The free-market laboratory experiment and the opportunities of vast profit could be carried out in virtual secrecy. Few Americans born after World War II are aware that Saipan exists. If you surf the Internet for references, you are most often rewarded with obituaries of old Marines. In mid-1944 Saipan, which rises from the Pacific near Guam, became a crucial objective in America’s tortuous strategy of island-hopping toward fortress Japan. When Saipan fell, the U.S. would be positioned to build an airfield on nearby Tinian from which the decisive bombing missions of the war were flown. But the strategic victory did not come easily; Marines speak of Saipan with the same reverence and horror they attach to Iwo Jima and Guadalcanal. The U.S. military committed 70,000 troops to overwhelm a forty-seven-square-mile island. The GIs suffered nearly 17,000 casualties during the twenty-five-day battle, including 3,225 killed in action. The slaughter of the Japanese on Saipan was almost unimaginable. The recorded total of their soldiers killed was 23,811—five hundred per square mile. And, though estimates vary, up to 18,000 civilians jumped to their deaths from the towering cliffs, rather than give up to the advancing Marines. The mass suicide convinced the U.S. military that the Japanese would never surrender to invaders of their homeland: Saipan moved Harry Truman toward his decision to drop the atomic bomb.
After the war, the Marianas became a trust territory of the United Nations, the United States its administering authority. The navy governed the islands until 1962, when their rule was transferred to the Department of the Interior. In 1975, during the administration of Gerald Ford, the islanders voted overwhelmingly in a self-rule plebiscite to continue embracing the sovereignty of the United States as a commonwealth. Eleven years passed before Ronald Reagan formally made that covenant into law. Though the Marianas’ indigenous peoples had won their prized U.S. citizenship, the entire population then amounted to one small town. In an effort to jump-start an economy, federal negotiators granted control of immigration, wage, and workplace standards to the commonwealth government. That’s when the islands grabbed the attention of rich people in Hong Kong, Taiwan, and South Korea.

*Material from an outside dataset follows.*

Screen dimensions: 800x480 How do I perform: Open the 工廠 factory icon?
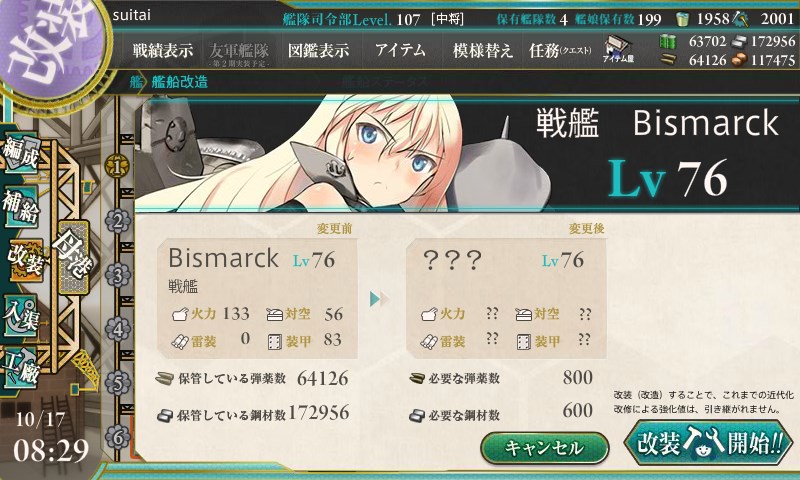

The most affluent and powerful man in the Marianas was a naturalized U.S. citizen named Willie Tan. Tan Holdings Corporation, founded by the tycoon’s father in Hong Kong, included Saipan’s largest garment factories, several hotels, a bank, travel agencies, ice cream parlors; the largest newspaper in the islands, the Saipan Tribune, was the company’s mouthpiece. Tan and other venture capitalists had realized they could create a garment industry that was fully protected by U.S. trade laws and virtually immune to the obstructions of federal regulation. Imports from the U.S. came into the Marianas duty-free and without quotas, and exports from the islands moved past U.S. Customs without stirring so much as a breeze. For the venture capitalists on Saipan, the commonwealth status enabled them to circumvent quotas on Chinese textile exports to the United States. The investment capital behind the factories was largely Chinese. The plants were run like factories in China. Even the fabric was Chinese.